**Materials provided:**
============================================================
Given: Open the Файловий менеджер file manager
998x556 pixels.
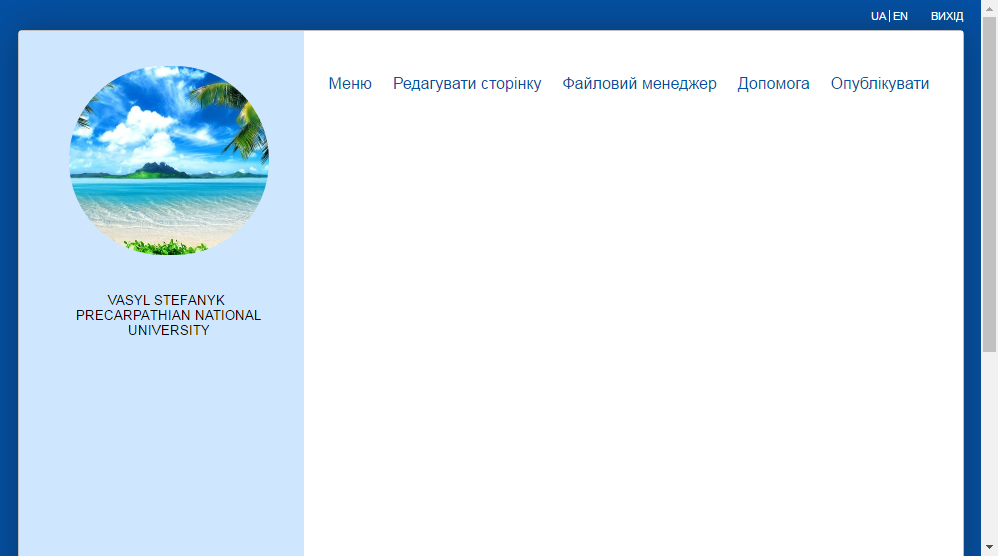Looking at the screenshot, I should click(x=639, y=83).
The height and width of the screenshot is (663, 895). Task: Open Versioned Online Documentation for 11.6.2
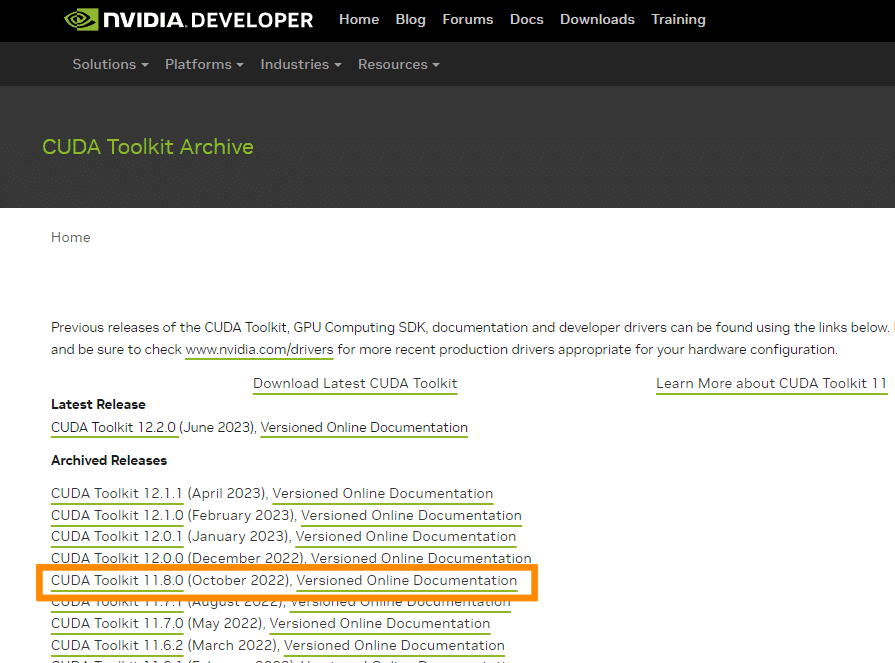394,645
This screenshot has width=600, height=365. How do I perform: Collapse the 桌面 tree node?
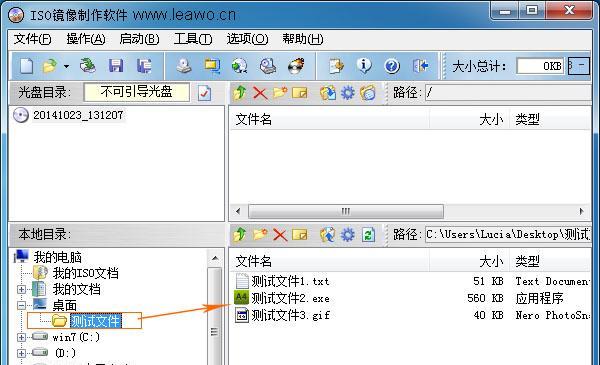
============================================================
**Task brief:**
The copy must begin with the line containing "The height and", end with the last line of the material, match each line exactly, and hold no pictures.

**Problem solution:**
The height and width of the screenshot is (663, 895). Task: Open Versioned Online Documentation for 11.6.2
394,645
This screenshot has width=600, height=365. How do I perform: Collapse the 桌面 tree node?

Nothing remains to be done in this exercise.